O pensamento de Clève foi rebatido pelo secretário especial da Reforma do Judiciário no governo federal, Sérgio Tamm Renault. De acordo com ele, o conselho será um órgão independente e que trará maior transparência do Poder Judiciário. ''Atualmente o Judiciário é visto pela população como um poder lento e obscuro. Ele passará a ser mais ágil (com o efeito vinculante) e transparente (com o controle externo)'', afirmou Renault. Ele comemorou o fato de a reforma federalizar os crimes contra os direitos humanos e dar poder de emenda constitucional para os tratados internacionais que tratem do tema.
A reforma ainda irá proporcionar a discussão da constitucionalidade de matérias apenas pelo Supremo Tribunal Federal (STF), que terá os poderes ampliados.

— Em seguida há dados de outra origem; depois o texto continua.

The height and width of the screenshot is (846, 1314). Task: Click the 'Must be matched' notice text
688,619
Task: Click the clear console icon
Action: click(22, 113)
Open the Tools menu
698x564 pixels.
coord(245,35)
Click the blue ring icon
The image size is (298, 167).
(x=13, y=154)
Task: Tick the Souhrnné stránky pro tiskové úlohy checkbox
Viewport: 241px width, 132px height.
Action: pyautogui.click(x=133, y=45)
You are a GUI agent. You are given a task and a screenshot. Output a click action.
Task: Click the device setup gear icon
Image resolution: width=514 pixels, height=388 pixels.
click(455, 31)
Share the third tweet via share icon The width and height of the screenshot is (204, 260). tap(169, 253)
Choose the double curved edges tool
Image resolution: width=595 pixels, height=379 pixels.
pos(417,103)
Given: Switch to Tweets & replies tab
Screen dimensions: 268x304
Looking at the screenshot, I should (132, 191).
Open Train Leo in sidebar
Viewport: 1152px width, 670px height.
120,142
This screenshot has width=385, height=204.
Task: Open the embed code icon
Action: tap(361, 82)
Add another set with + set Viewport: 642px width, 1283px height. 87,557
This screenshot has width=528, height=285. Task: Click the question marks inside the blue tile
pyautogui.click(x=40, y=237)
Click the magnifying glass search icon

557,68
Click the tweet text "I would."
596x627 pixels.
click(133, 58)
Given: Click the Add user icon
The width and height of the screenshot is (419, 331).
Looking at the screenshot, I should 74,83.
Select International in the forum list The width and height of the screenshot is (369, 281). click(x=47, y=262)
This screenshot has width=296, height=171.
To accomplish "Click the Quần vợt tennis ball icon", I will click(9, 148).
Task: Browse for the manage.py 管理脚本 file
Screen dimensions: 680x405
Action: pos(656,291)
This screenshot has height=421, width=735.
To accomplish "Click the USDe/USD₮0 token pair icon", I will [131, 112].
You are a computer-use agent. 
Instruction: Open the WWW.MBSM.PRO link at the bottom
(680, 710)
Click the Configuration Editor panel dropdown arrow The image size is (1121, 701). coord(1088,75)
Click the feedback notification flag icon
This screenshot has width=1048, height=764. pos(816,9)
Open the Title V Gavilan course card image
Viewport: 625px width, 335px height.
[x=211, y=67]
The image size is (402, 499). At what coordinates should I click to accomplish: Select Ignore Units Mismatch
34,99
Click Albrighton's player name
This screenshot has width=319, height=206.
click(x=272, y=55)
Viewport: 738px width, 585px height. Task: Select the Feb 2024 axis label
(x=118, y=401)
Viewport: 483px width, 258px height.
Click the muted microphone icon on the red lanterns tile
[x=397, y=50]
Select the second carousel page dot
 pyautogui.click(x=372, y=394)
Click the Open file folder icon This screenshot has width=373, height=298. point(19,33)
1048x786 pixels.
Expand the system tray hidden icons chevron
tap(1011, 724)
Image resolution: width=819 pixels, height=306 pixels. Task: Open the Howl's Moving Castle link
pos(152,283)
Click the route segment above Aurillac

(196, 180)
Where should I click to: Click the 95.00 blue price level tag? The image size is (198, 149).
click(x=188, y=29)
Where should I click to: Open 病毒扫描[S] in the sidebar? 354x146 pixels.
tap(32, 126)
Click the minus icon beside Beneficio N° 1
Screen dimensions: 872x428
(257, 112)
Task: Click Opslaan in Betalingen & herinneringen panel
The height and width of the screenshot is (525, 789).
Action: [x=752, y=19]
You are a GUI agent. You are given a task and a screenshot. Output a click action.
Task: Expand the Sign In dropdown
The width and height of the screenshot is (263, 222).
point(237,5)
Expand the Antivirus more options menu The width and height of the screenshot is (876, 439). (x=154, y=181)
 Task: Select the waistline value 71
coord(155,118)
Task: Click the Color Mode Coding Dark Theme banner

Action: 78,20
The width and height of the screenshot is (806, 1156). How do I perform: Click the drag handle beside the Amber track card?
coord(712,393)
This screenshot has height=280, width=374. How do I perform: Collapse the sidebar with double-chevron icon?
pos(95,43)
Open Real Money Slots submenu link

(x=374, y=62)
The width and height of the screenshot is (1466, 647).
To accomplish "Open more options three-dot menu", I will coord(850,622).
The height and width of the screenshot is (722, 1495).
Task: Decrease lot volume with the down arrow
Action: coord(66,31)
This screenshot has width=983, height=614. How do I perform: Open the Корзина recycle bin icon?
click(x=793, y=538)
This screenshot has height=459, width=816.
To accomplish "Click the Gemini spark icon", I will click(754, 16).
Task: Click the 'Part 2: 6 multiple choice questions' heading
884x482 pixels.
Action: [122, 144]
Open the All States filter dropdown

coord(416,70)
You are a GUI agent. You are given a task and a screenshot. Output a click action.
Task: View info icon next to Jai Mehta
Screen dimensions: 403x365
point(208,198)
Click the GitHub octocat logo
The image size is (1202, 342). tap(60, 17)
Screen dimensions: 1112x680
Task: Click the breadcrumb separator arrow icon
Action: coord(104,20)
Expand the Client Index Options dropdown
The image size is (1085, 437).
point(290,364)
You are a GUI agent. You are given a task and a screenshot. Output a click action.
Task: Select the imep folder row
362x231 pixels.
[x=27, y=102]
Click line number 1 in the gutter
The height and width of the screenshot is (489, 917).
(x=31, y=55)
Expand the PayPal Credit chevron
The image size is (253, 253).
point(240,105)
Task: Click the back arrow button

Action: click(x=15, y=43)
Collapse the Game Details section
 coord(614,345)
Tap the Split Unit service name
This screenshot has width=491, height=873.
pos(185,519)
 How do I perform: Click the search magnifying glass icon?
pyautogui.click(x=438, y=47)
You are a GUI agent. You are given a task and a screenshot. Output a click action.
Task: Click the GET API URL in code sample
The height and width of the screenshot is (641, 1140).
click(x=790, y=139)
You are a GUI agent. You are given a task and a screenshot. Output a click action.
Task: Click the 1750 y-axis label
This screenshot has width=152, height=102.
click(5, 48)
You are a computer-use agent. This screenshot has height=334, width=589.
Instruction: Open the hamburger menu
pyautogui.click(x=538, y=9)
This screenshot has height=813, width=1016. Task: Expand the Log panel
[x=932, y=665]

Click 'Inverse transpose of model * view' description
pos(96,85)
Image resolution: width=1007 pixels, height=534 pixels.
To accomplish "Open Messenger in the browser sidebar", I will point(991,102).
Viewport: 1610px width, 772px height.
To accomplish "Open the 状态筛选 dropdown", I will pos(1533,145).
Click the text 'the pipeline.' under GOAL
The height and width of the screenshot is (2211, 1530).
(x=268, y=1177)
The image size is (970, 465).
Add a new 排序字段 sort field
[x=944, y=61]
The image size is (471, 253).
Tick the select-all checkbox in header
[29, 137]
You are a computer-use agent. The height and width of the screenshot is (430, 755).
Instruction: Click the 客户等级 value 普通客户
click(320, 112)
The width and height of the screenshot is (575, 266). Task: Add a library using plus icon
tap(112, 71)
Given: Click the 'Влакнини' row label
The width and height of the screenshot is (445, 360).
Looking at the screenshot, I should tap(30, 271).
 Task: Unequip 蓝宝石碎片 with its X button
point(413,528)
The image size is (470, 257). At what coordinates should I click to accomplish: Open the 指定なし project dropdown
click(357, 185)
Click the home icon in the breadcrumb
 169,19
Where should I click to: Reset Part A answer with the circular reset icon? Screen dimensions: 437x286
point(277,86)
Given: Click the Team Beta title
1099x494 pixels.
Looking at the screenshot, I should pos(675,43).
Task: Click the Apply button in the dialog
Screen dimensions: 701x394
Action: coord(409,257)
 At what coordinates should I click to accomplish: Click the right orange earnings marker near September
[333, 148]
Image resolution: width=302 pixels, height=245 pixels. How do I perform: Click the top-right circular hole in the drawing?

Para o presidente do simpósio, Flávio Pansieri, integrante da Academia Brasileira de Direito Constitucional, a intenção é debater e dar instrumentos para que o Congresso Nacional repense algumas diretrizes básicas da Reforma do Judiciário, que já foi aprovada na Câmara dos Deputados e em primeiro turno no Senado.
''Temos que participar desse processo de discussão e mostrar o que irá mudar na prática para aqueles que trabalham com direito constitucional'', salientou Pansieri. O simpósio, que começou no último dia 4, reúne cerca de 2,3 mil pessoas de vários Estados.